### Exercise description
Make an exact copy, without pictures, of the lines below from the one containing "You are a GUI" to the last line, both ends included.

### The data
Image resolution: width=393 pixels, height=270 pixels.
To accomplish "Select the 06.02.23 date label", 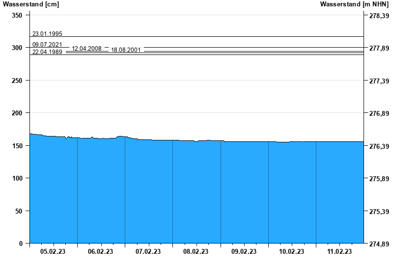I will click(x=101, y=252).
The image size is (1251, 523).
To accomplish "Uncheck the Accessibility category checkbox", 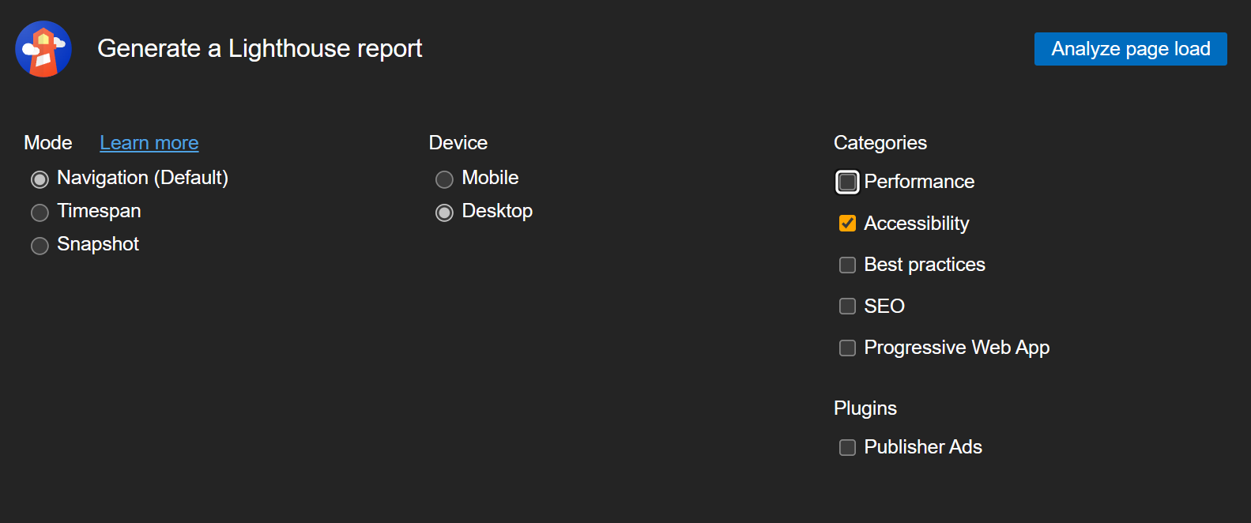I will pos(847,224).
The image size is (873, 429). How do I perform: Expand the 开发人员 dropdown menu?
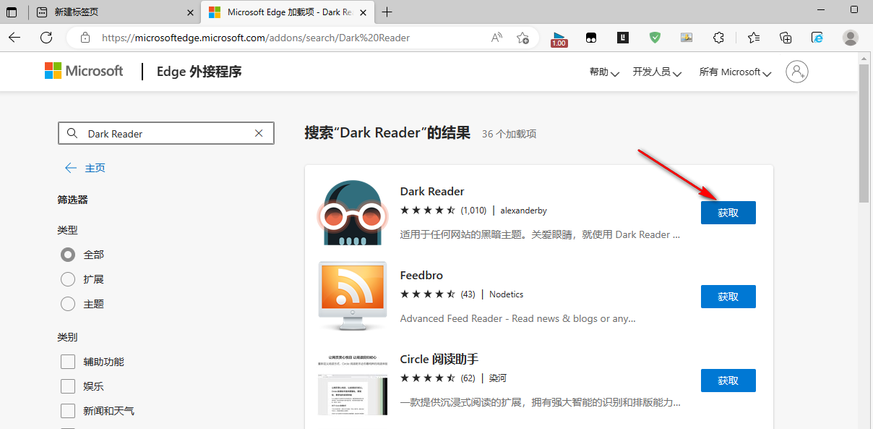pyautogui.click(x=657, y=72)
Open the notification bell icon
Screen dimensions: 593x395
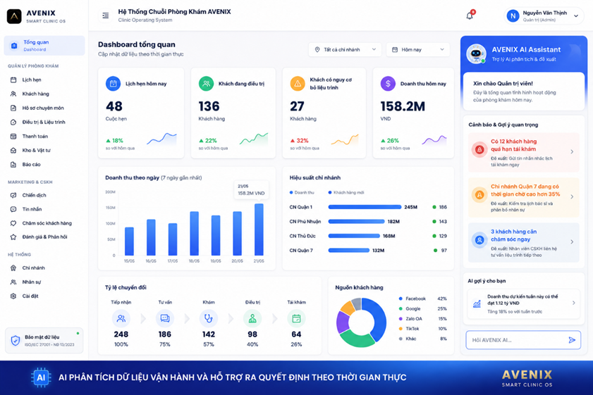pyautogui.click(x=470, y=15)
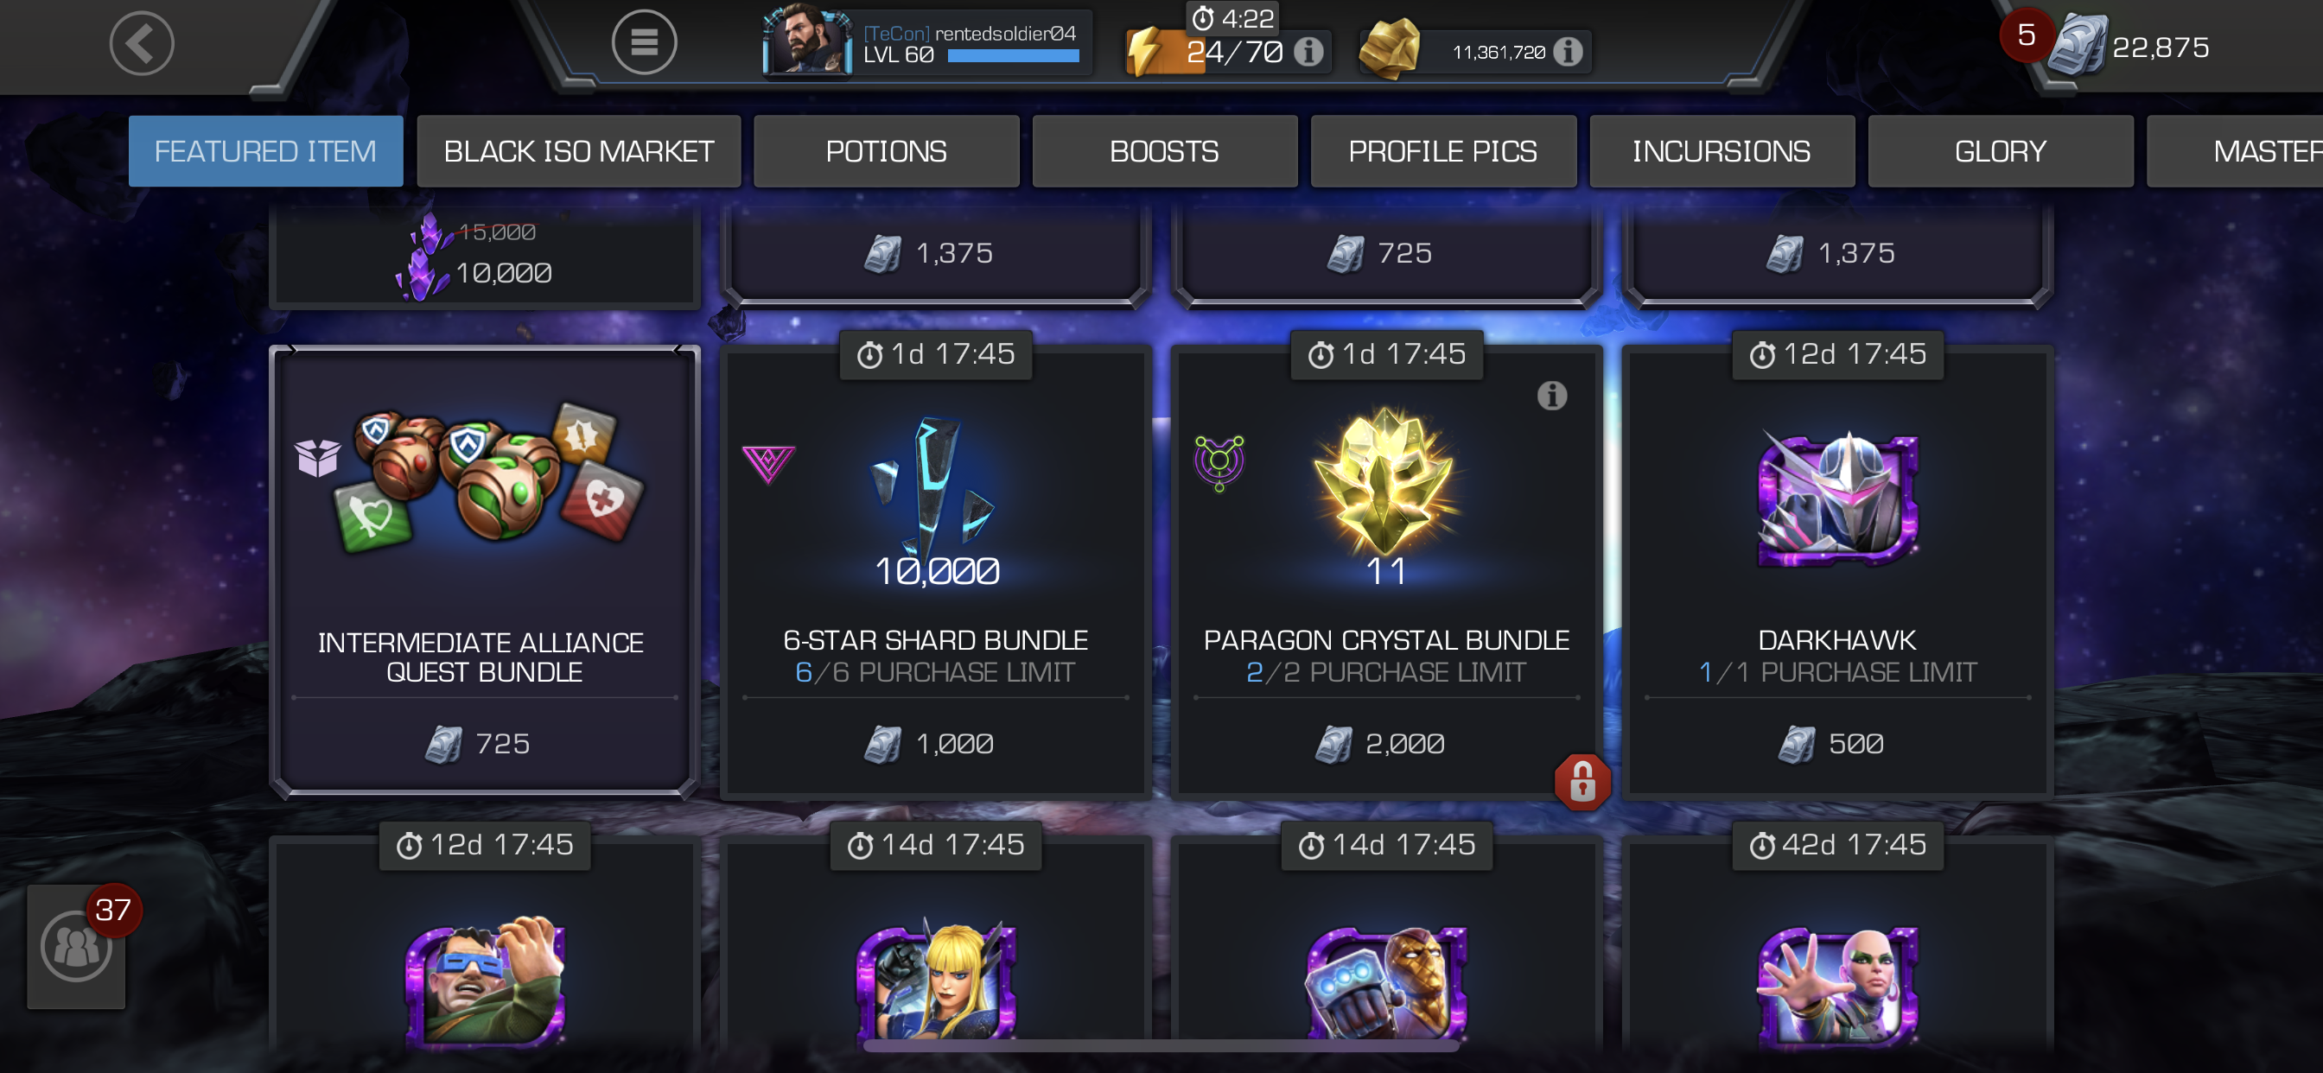Click the horizontal scrollbar at the bottom
Screen dimensions: 2323x1073
pos(1161,1046)
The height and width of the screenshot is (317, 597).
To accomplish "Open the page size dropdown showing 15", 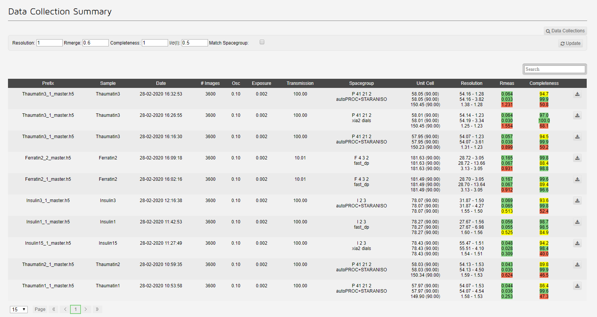I will 19,309.
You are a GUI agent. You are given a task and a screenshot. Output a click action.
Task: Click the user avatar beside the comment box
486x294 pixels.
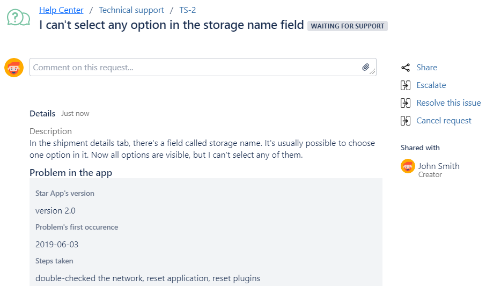[14, 68]
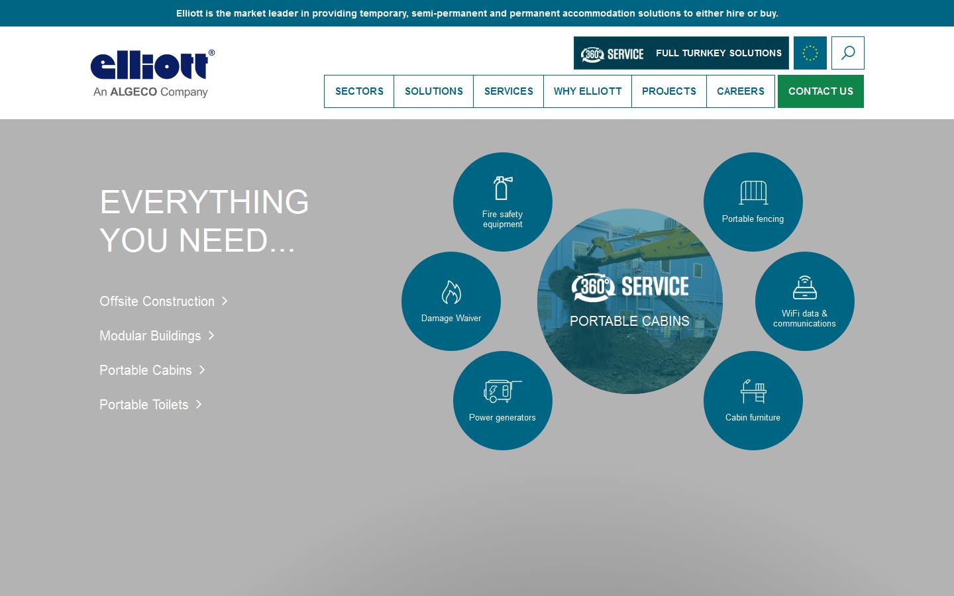Click the 360 Service Full Turnkey Solutions banner
Screen dimensions: 954x596
pyautogui.click(x=681, y=53)
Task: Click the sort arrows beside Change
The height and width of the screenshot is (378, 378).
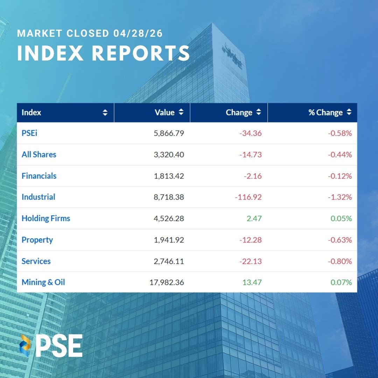Action: coord(258,112)
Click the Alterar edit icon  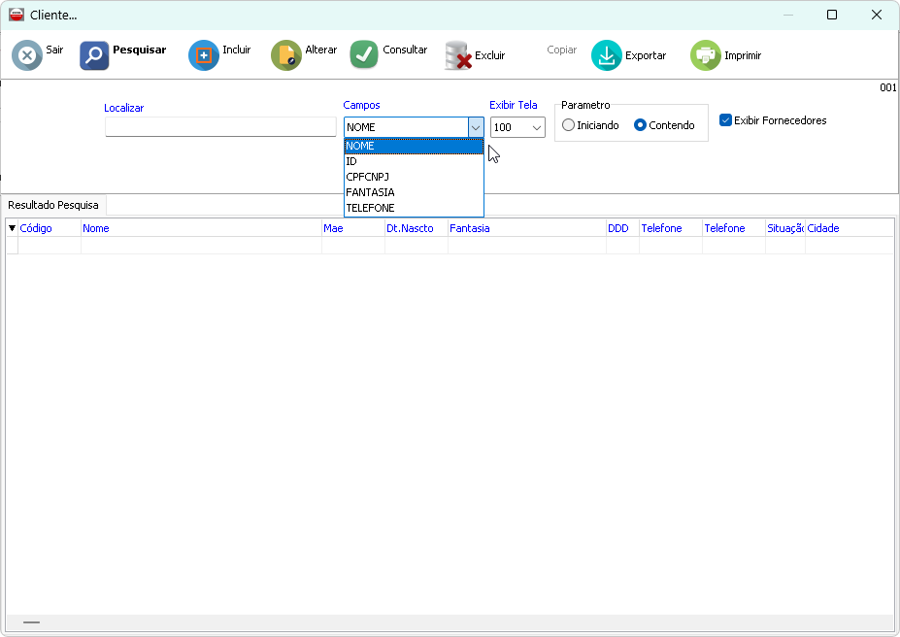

### Task output
You are a GUI agent. You are given a task and a screenshot. Output a click action.
Task: Click the user avatar beside the comment box
486x294 pixels.
[14, 68]
Click the 360 Service Full Turnkey Solutions banner
Screen dimensions: 954x596
pyautogui.click(x=681, y=53)
Task: Click the sort arrows beside Change
The height and width of the screenshot is (378, 378).
Action: coord(258,112)
Click the Alterar edit icon  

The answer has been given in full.